___ Entries supplied
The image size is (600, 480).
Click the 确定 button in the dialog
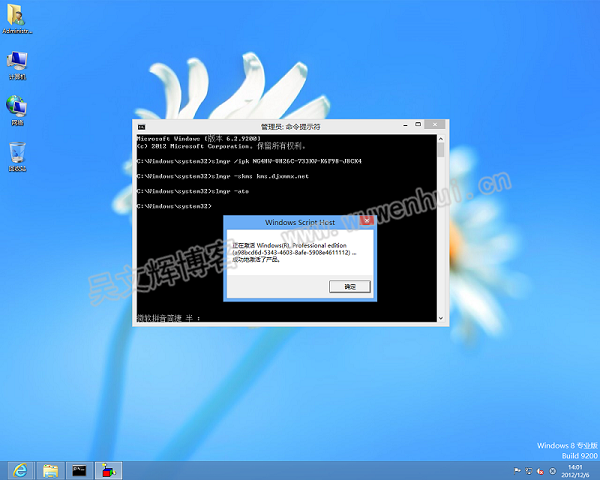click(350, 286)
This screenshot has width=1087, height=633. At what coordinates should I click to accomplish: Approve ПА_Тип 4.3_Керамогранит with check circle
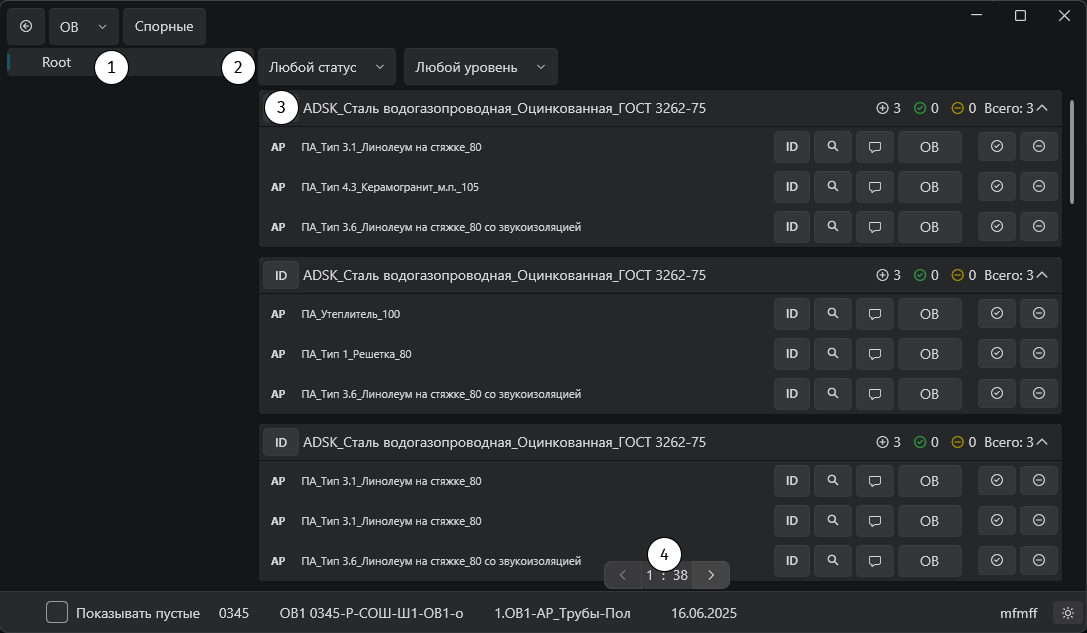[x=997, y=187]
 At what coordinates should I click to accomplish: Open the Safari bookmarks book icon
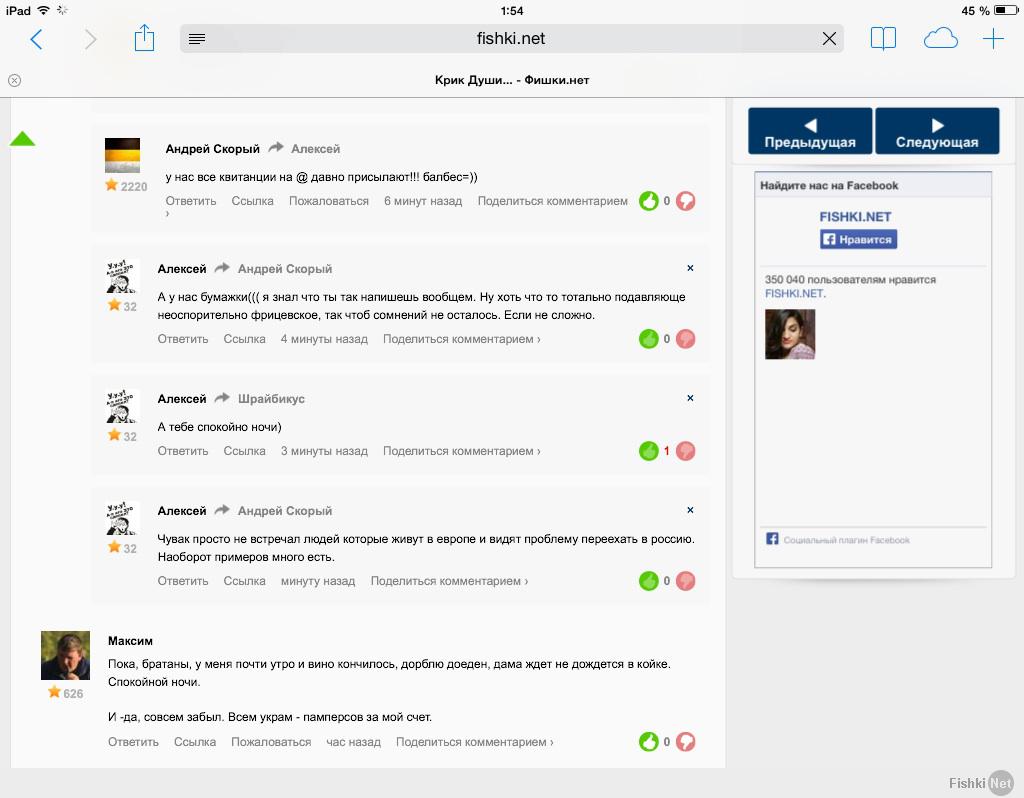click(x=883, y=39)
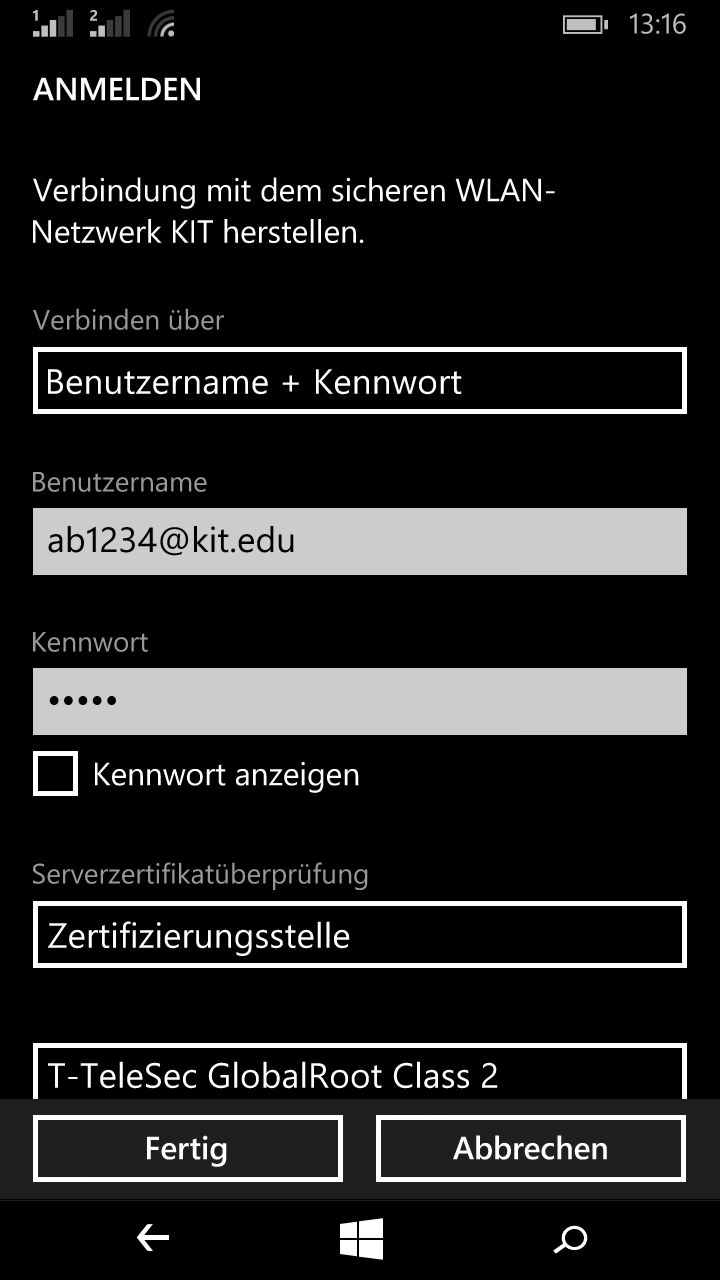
______
# The task:
Take the listing above and print it exactly, apart from the pictures.

# Answer to the problem:
The image size is (600, 480).
Click the 确定 button in the dialog
click(350, 286)
This screenshot has width=1087, height=633. At what coordinates should I click to accomplish: Approve ПА_Тип 4.3_Керамогранит with check circle
[x=997, y=187]
 At what coordinates should I click to accomplish: Open the Safari bookmarks book icon
click(x=883, y=39)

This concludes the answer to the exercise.